As the death toll climbs to thirty thousand souls, seven skeletal bandits escape through the cover of darkness. All have been chosen and given consent to leave by the Counselor as he too succumbs to starvation, but not all are joyous at the prospect of abandoning the fight. The Villanova brothers have been chosen to start again, somewhere else sometime else. They will pick up one stone and a trowel of mortar and slowly rebuild the hopes and dreams of the diaspora. The journalist and his nuclear family which now includes the dwarf and Jurema, have been tasked with escaping so that the world can know their story; why they fought and the truth about the end of the world. 

As the seven scurry away the bandits hidden in their trenches hold their breath, waiting for that last bullet that will end the entire conflagration once and for all. Throughout the cacophony of artillery and rubble exploding a voice is heard. The Little Blessed One has decided to send the women and children across the battle lines. There is nothing left for them here and no space for the living amongst the rubble and the dead. As one by one the aged and infirm, women and children begin to make their way across the small no mans land, a few of the bandits begin to think they are sending their loved ones to certain death by torture and mutilation by the Freemasons. Rather than allow this atrocity they begin to shoot their own wives and daughters in the back so as to save them humiliation and pain from being accosted from the front. 

With this last sacrifice they have exchanged ideology for extremity. Fanaticism for clarity of purpose. With the counselor dead and the leadership dispersed each one is left with the imprint of a thought, the ghost of an ideology; shape shifting and indistinguishable. 

‘I don’t know. Once again I don’t know anything. In Belo Monte everything seemed clear to me, day was day and night night. Until the moment, until we began firing on the innocent and on the Little Blessed One. Now everything’s hard to decide again…because maybe the Father wanted us to go to heaven as martyrs.”

As the narrative sputters to a close, one crazy spasmodic episode after another Colonel Macedo stops to ask an emaciated toothless woman if she’s seen one of the notorious outlaws, Abbot Joao who is rumored to still be alive:

“The little old woman shakes her head and clacks her tongue, as though sucking on something. 
‘He got away then?’
The little old woman shakes her head again, encircled by the eyes of the woman prisoners. 
‘Archangels took him to heaven,’ she says, clacking her tongue. ‘I saw them.”

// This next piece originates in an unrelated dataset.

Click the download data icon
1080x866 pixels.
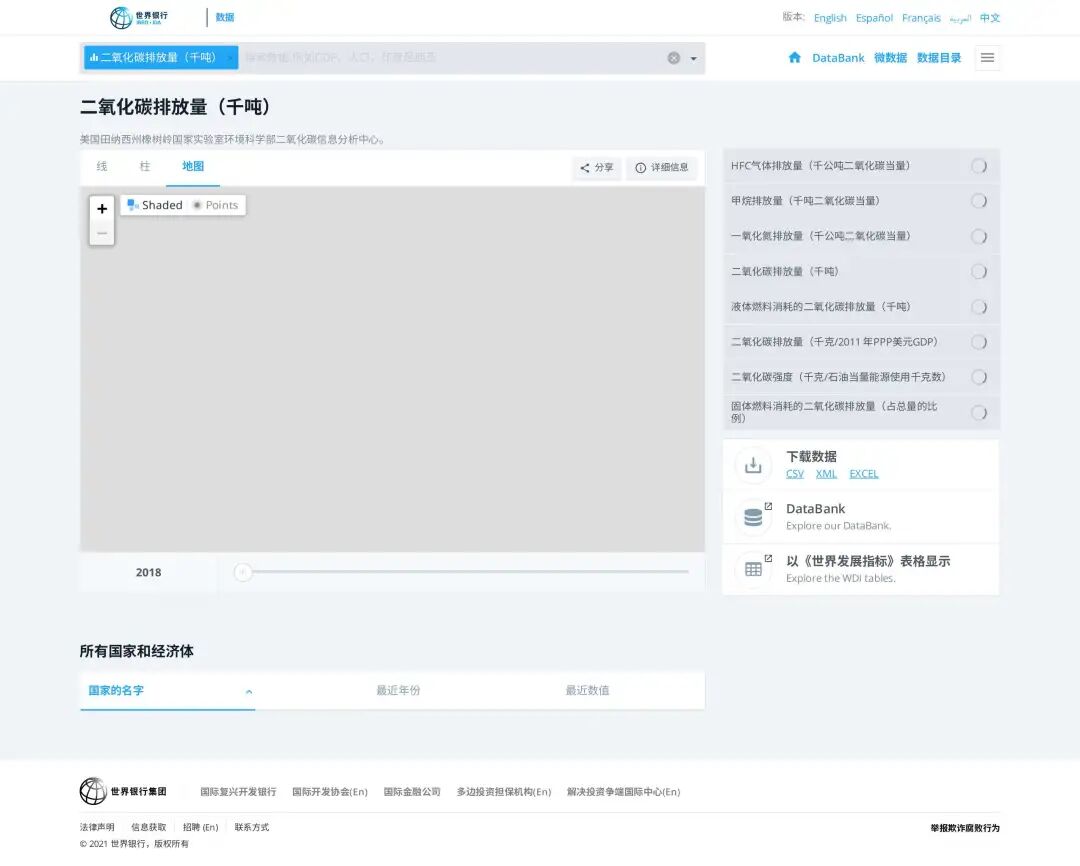[753, 464]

With this last salvo we are left within the swirling vortex comprised of madness and fanaticism, fate and responsibility, hope and oppression.  

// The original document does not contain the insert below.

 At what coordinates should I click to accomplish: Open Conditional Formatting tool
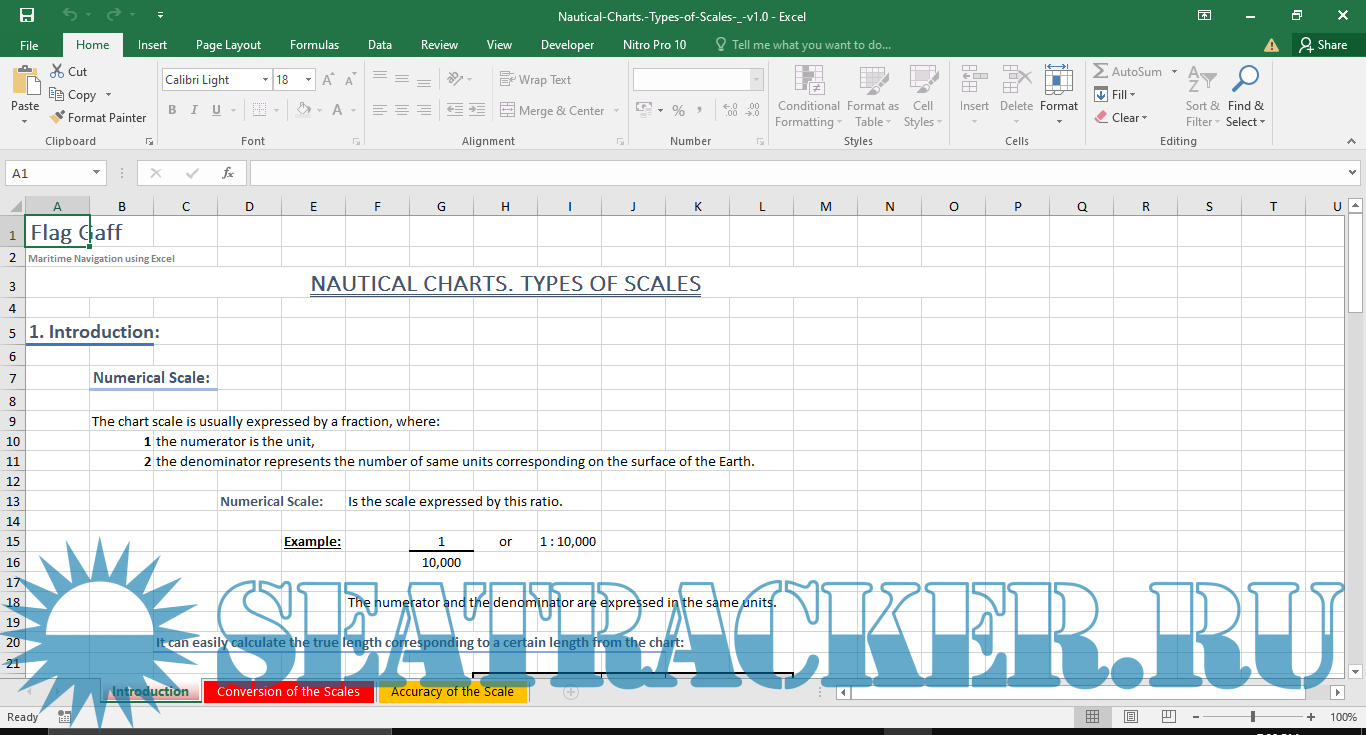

“Like Brazil at the dawn of the century, ''The War of the End of the World'' looks both forward and backward; the forces acted out are eternal and elemental. It is not a multitude of competing ideologies that besets the world, Mr. Vargas Llosa tells us; rather it is one, always the same, calling itself by different names, its hero showing a thousand faces, forever haunting the peace of prelates, presidents, general secretaries and chairmen, threatening their benefices, palaces and chairs in the name of liberty, equality and life more abundant. Espousing the rule of the Messiah, the Christ, the people are in pursuit of an unchanging goal - the final liberation of mankind from evil, the settling at last of the oldest direct question in the world, the question of suffering. A thousand revolutions in the name of that one resolution.” (Stone, Robert. “Revolution as Ritual.” New York Times, Books. August 12, 1984.)